The release as a whole captures and re-energises the sounds and pop-based-stylings of bands such as Green Day, later-era Against Me!, The Strokes and at times The Cars – coalescing into a confident, thunderous and powerful explosion waiting to be unleashed at the press of the play button. The EP stands firmly as a fantastic debut, and remains dynamic throughout. The excellent production on the record brings forth cannon-like drums, riffs as big as a house, and helps the listener embrace the urgency of the band.

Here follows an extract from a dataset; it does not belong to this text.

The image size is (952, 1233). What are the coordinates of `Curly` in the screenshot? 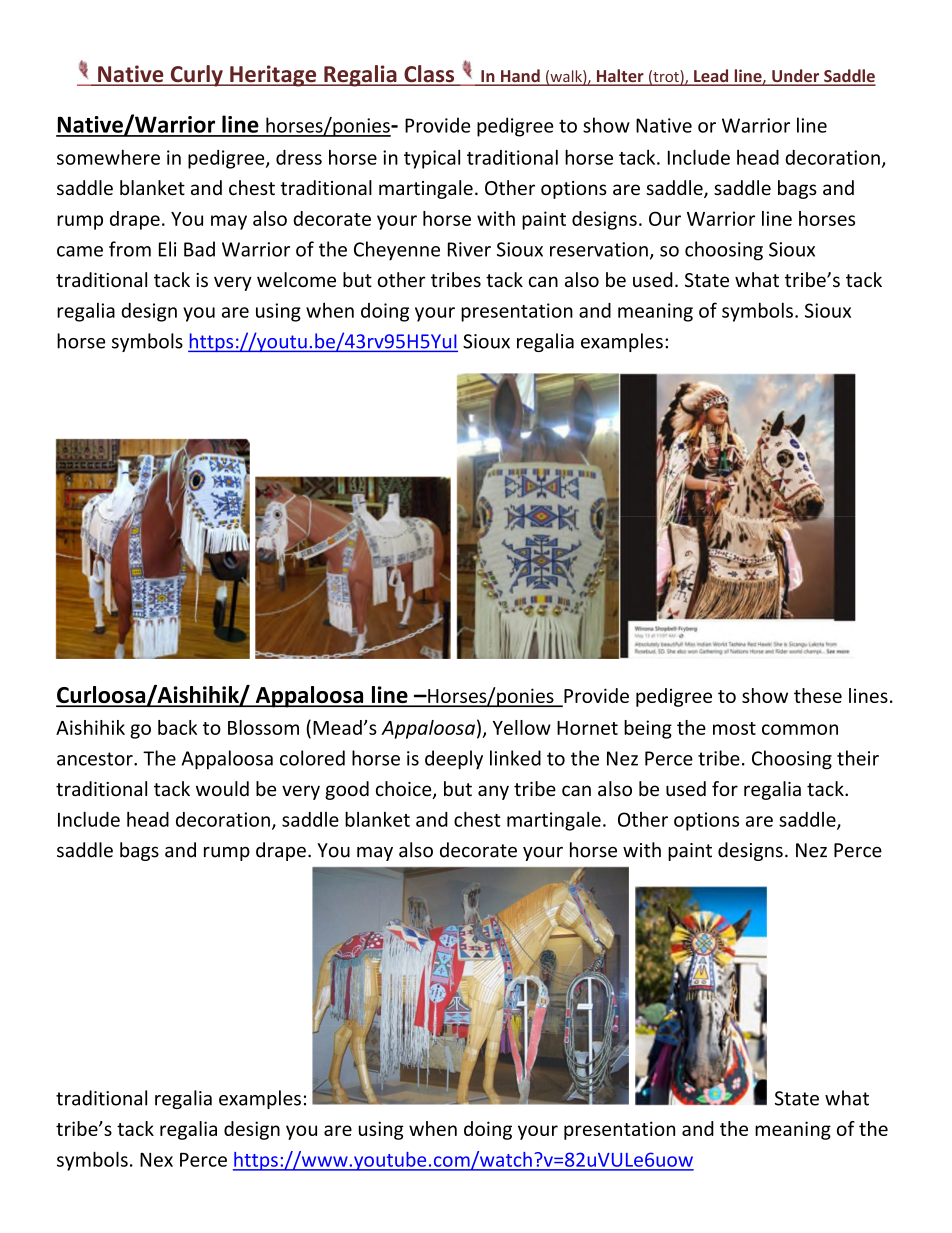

With the heavy beat of the kick and snare, ‘Supersonic Pulse’ swings into action to open the EP and set the tone of the record. The roaring crisp and harmonized vocals, rolling bass groove, gritty guitars and inflating song structure produce a unanimous flow that takes the listener on a ride towards a climactic chorus that shines bright. My personal favourite song on the release is “She’s a Hero”. It’s gritty, full of raw attitude and possesses the tastiest chorus riff doing the rounds that demands heads to bang. Thomas unleashes his talent with flashy soloing laden with squealing harmonics and bends that make the guitar resonate fiercely.
Keeping the energy levels at the maximum, the band plummet into “Underneath The Sun” – a staple in their live set that presents a more pop-punk feel in comparison to the previous two tracks. The song with its punk-rock urgency is highly reflective of bands like Green Day and The Offspring in their prime, and proudly showcases the pop-structuring of their songs clearly. This is notable with the pause towards the end of the song which is succeeded by a punchy revival of the chorus, with half time changes.
To close the release, “Another Soul for Sale” ties up this hard-hitting record on a compelling note in tune to their more 90’s influences – although it maintains that gripping energy and catchy hooks – the song has more effective, tugging-at-the-heart-strings theme at play reflective in the instrumentation and dynamics. The ringing tonation of the bass line catching my ear, the drums pulsating in tandum with the stabbing guitars, and whirling solos gliding along the bridge are highlights for me on this track.